◆ **TEXT SHOWN**:
** start **
# Alternator Problems



## slick50 (Dec 21, 2006)

I have Replaced the belt, Battery and the Alt. 3 TIMES!!!!! I need Help BAD!!! My battery Light and ebrake light comes on, dim, but its on. And gets brighter when there is a load on like the lights or heater. I had the clicking in the lower left hand Dash, and it has now stopped. But since this is my 3rd alternator that is BRAND NEW..... Y is my lite still on? It drove fine for a day, no light, 13.4 volts at the battery, and everything. NOW MY LIGHT IS COMING BACK ON!!!!! i have been told that there is a relay? WHERE IS IT!!!!! IF not, WHAT THE HELL IS HAPPENING TO MY BABY!!!!


----------



## HATEnFATE (Dec 24, 2002)

Where are you getting these alternators?
Do you have good connections on your battery?

Make sure your not grounding out a wire and check to make sure all the wires on your alternators are tightened properly.


----------



## Centurion (Sep 5, 2002)

That screams bad ground. I'd start with the terminals (batt.).


----------



## MisterRx (Feb 8, 2006)

At night, check if your low beam and high beam headlight are working properly. In fact check all your lights.

On my car one of the high beam isn't working (low beam works). I changed the bulb but still samething. Yes, I am also getting the clicking sound on the lower left dash. When I put the high beam on the Blue light in the dashboard flicker and makes the clicking noise.

Since low beam works, I put the problem on hold.

My problem could be Lighting Switch located in the steering wheel. People usually go to scrap yard and pick the the Lighting Switch with two lever ( left-right indicator and wiper fluid washer)
How much would this cost me for a mechanic to do the job as well as the switch?


----------



## slick50 (Dec 21, 2006)

ok.....now my battery light stays on but barely on. its dim but it is there. I have put on a new batt and alt. and the problem still exist. I thought about adding an extra ground on the chassis. But it has been running now for a few weeks. I NEED to fix IT!!!!!


----------



## MisterRx (Feb 8, 2006)

If you handy with Multimeter check the Battery voltage under load while car is running. Check the Alternator Output voltage and amperage under load. Your new drive belt has to have proper tension maybe pulley is out of alignment.

Check all the fuses and also fuseable link.

Some car has auto shutdown relay I don't know where it is.

Clicking from the dashboard could be the relay. When you take out the fuse panel, just to the right of it is 4 Relay,3 blue one on the bottom and 1 brown one on top. Try check each relays contact. If its burnt out, try switching the two bottom blue ones.
** end **
Reproduce the passage of the alternator thread between "That screams bad" and "the clicking noise.", inclusive.

◆ **DATASET EXCERPT**:
** start **
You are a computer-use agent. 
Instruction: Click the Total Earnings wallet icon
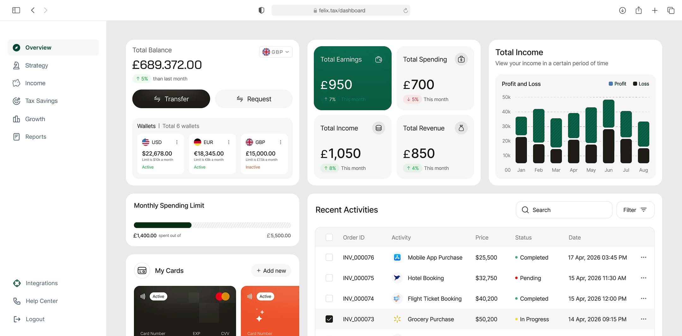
** end **
◆ **SOLVED EXERCISE**:
That screams bad ground. I'd start with the terminals (batt.).


----------



## MisterRx (Feb 8, 2006)

At night, check if your low beam and high beam headlight are working properly. In fact check all your lights.

On my car one of the high beam isn't working (low beam works). I changed the bulb but still samething. Yes, I am also getting the clicking sound on the lower left dash. When I put the high beam on the Blue light in the dashboard flicker and makes the clicking noise.